William Nieporte, de 57 años, dirigió Bramshill Investments con sus amigos de la escuela secundaria Art DiGaetano y Stephen Selver durante casi una década antes de destituirlo en 2022.
Afirmaron en ese momento que Niporte había “no intencionalmente y deliberadamente” no presentarse a “trabajo personal”, según la carta de despido.

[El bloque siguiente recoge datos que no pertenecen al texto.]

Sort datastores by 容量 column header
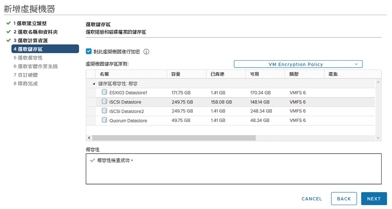 click(176, 74)
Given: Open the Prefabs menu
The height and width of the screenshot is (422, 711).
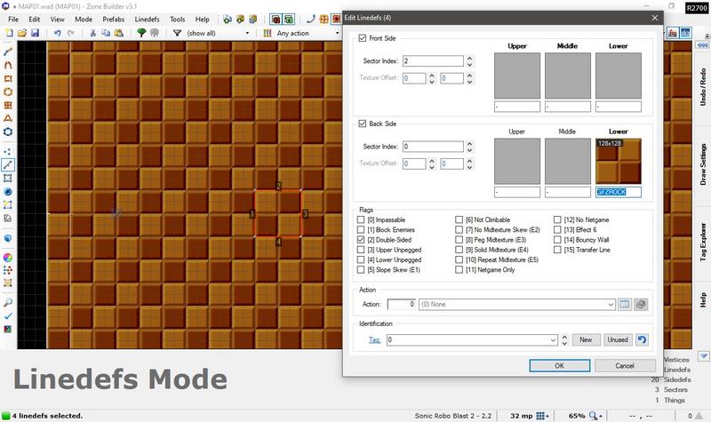Looking at the screenshot, I should point(113,18).
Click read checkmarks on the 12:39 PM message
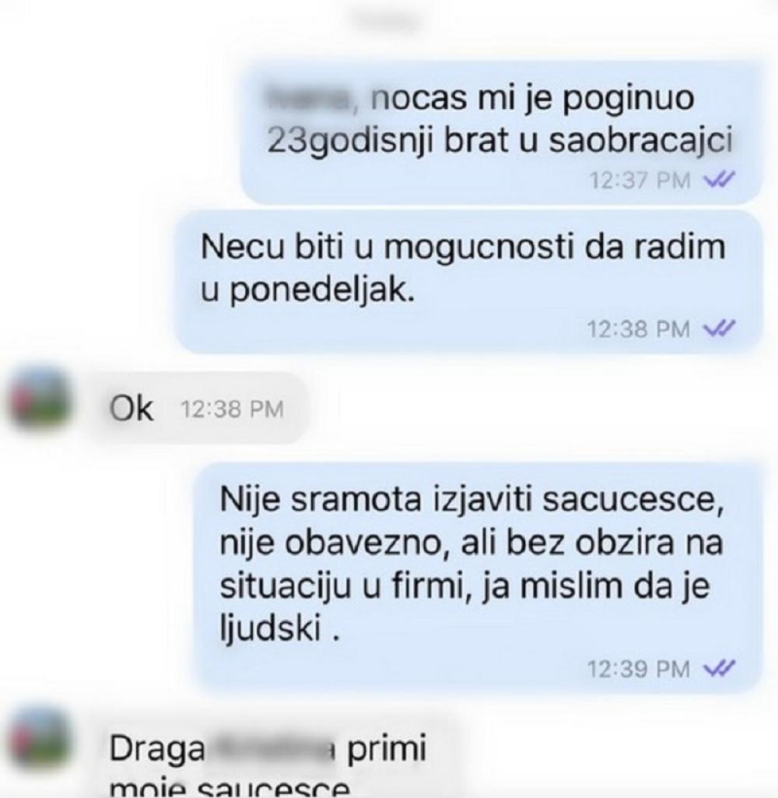 [x=718, y=668]
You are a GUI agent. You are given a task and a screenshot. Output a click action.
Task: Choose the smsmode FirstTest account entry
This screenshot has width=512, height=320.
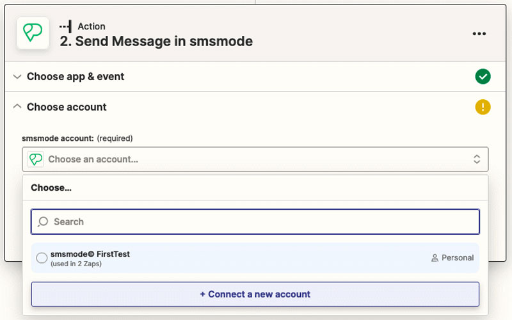[x=255, y=258]
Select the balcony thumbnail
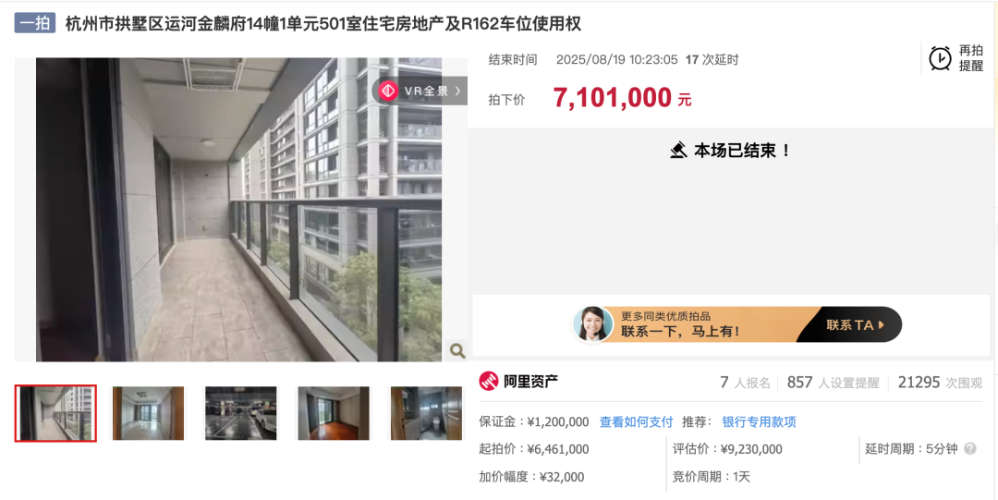 tap(55, 413)
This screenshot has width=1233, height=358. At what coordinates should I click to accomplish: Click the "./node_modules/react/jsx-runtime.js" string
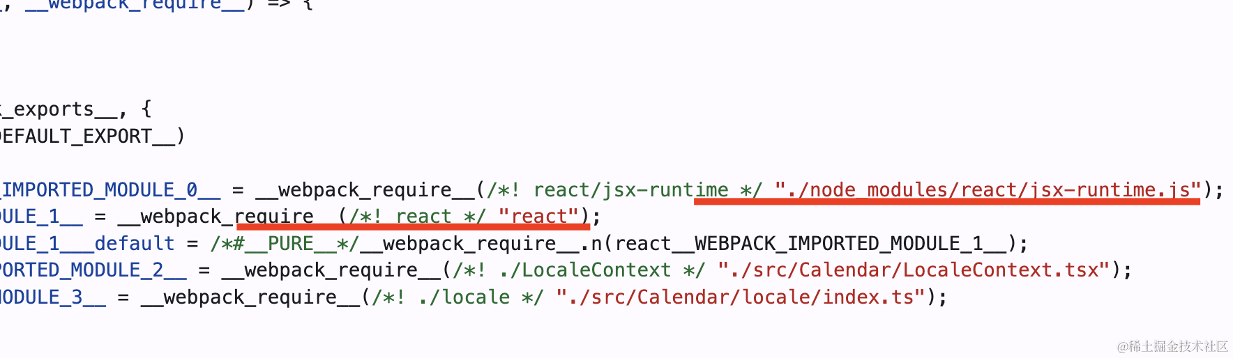(x=988, y=189)
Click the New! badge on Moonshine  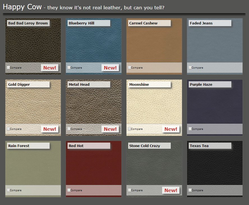[x=171, y=129]
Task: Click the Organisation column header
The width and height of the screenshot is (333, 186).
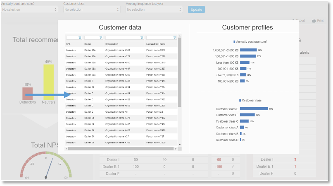Action: [112, 44]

Obtenido de El periodico de Wall Street.
Los tres copropietarios crearon una política de regreso a la oficina hace unos meses, instruyendo a los empleados “a voluntad” a regresar a una de las tres oficinas de la compañía en los EE. UU. cinco días a la semana.
Pero Nieporte argumentó en una demanda federal obtenida por el Daily Mail que el mandato no se aplica a él porque es copropietario de la empresa.
En cambio, argumentó Nieporte, DeGaetano y Selver utilizaron la política como excusa para expulsarlo de la empresa y “robarle” su participación del 12 por ciento.
Según la demanda, una cláusula en el acuerdo operativo de la empresa matriz de Bramshill, Ironman, exigía que los accionistas vendieran su participación en la empresa si eran despedidos con causa justificada.
La empresa de recursos humanos Bramshill Partnership ADP Total Source envió una carta de despido a DeGaetano y Selver para ayudar a que su despido pareciera más legítimo, afirma la demanda.
William Nieporte, de 57 años, afirma que fue despedido por no cumplir con la política de regreso a la oficina de Bramshill Investments, que él ayudó a aprobar.
Alegó que la política no se aplicaba a él y que sus amigos de la escuela secundaria, Art DiGaetano y Stephen Selver, la utilizaron como una estratagema para expulsarlo de la empresa.
Nieporte y DeGaetano fundaron Bramshill Investments en 2012.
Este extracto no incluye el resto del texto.